All’origine di tutto c’è un dato economico, come si legge nella mozione: «L’Italia, contrariamente ad altri paesi europei e alla maggioranza di quelli Ocse, ha scelto, in questi anni, di ridurre il finanziamento pubblico dell’istruzione universitaria e della ricerca». Una decisione che «non è priva di conseguenze strutturali», perché ha portato alla diminuzione del corpo docente e dell’organico tecnico-amministrativo. A questo consegue anche la necessità di introdurre il numero chiuso in sempre più corsi. «Il disinvestimento nell’università ha anche comportato una riduzione degli interventi finanziari a sostegno del diritto allo studio». Le ripercussioni, sottolineano i componenti del senato accademico, sono maggiori al Sud, dove tra il 2008 e il 2015 le tre università pubbliche siciliane hanno subito un calo di circa il 30 per cento. E sempre meno studenti hanno la possibilità economica di iniziare un percorso universitario o completarlo, come messo in luce più volte dal rettore Pignataro.
Per far fronte a un calo sempre maggiore dei fondi statali, il ministero dell’Istruzione ha dato sempre più peso alla premialità nella ripartizione dei finanziamenti statali. Quote che vengono ripartite sulla base della vecchia Vqr 2004-2010, secondo un sistema da più fronti contestato perché aggrava ulteriormente situazioni già complesse. Secondo i professori catanesi servirebbe infatti privilegiare «una valutazione dei progressi nella qualità della didattica e della ricerca che tenga conto dei punti di partenza dei singoli atenei».

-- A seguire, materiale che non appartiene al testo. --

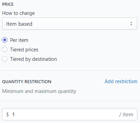Choose the Tiered prices radio option
This screenshot has width=140, height=123.
coord(5,49)
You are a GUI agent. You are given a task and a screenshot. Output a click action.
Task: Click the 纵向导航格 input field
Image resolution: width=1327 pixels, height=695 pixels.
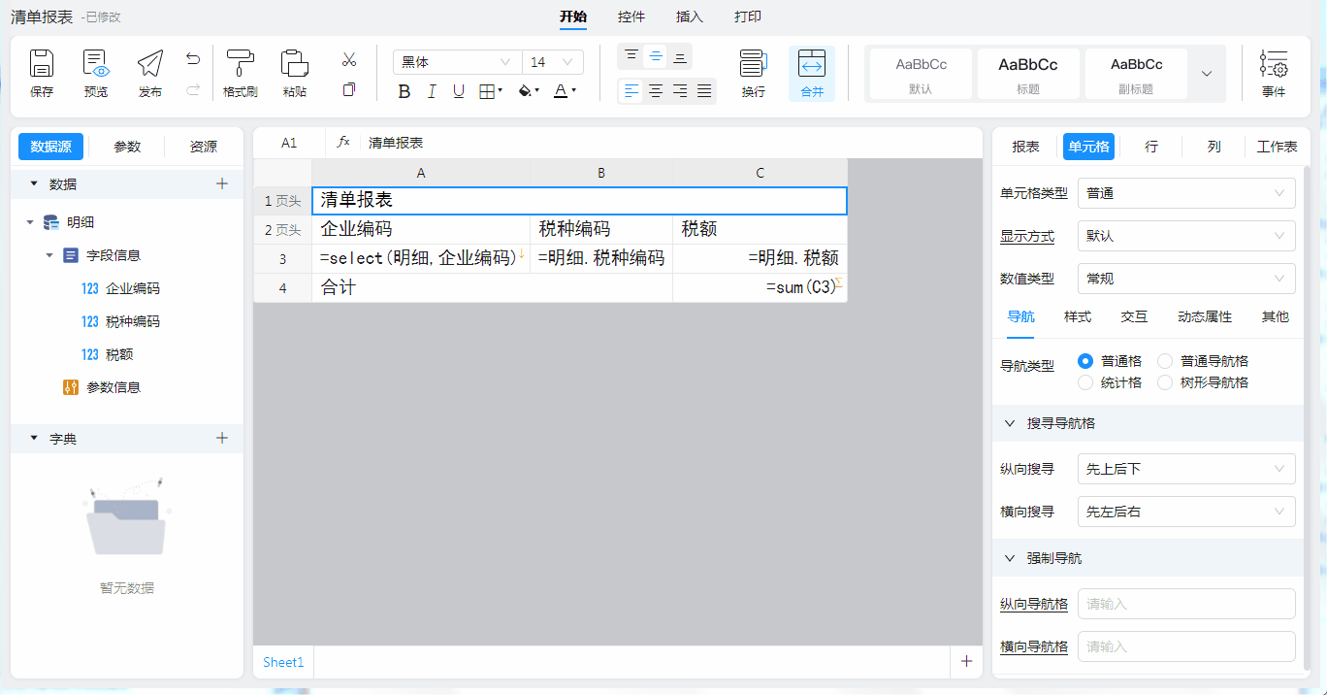[1185, 604]
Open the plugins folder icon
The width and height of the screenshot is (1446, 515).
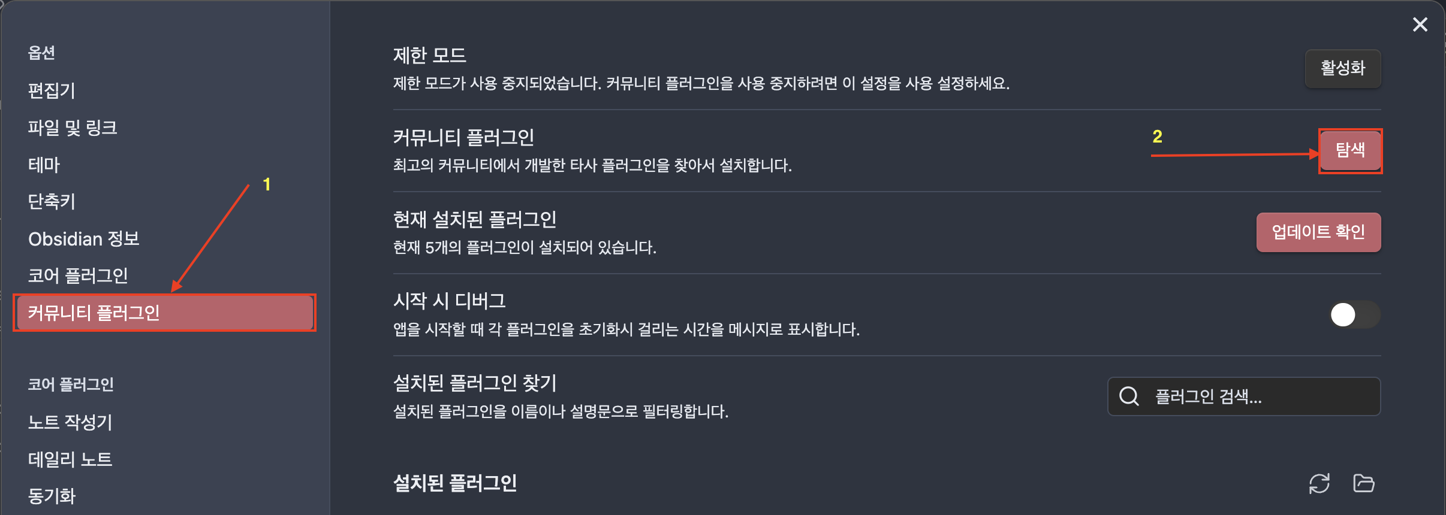pyautogui.click(x=1364, y=483)
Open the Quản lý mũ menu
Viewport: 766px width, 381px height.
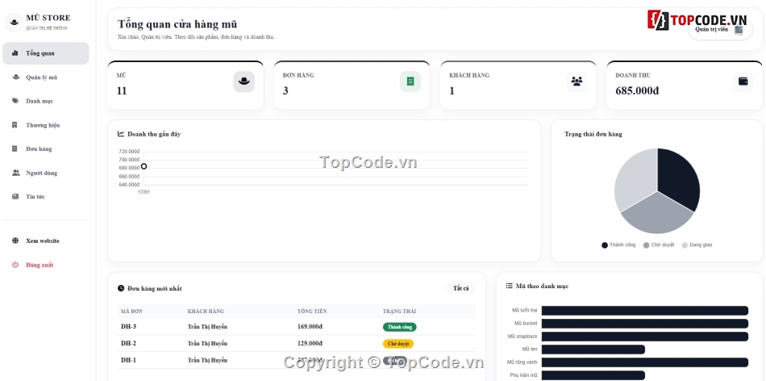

Nonostante una situazione così difficile, i professori di Unict difendono quanto di buono prodotto dal sistema universitario. «Ha contribuito attivamente alla buona riuscita dei processi di valutazione della ricerca e di accreditamento dei corsi di studio – elencano nella mozione -. Inoltre ha realizzato una produzione scientifica di qualità, nonostante la quasi scomparsa del finanziamento pubblico nazionale dei progetti di ricerca». E per finire – si legge nel documento – «ha contribuito, più di ogni altra categoria del pubblico impiego, al risanamento della finanza pubblica, subendo un blocco delle progressioni stipendiali temporalmente più lungo».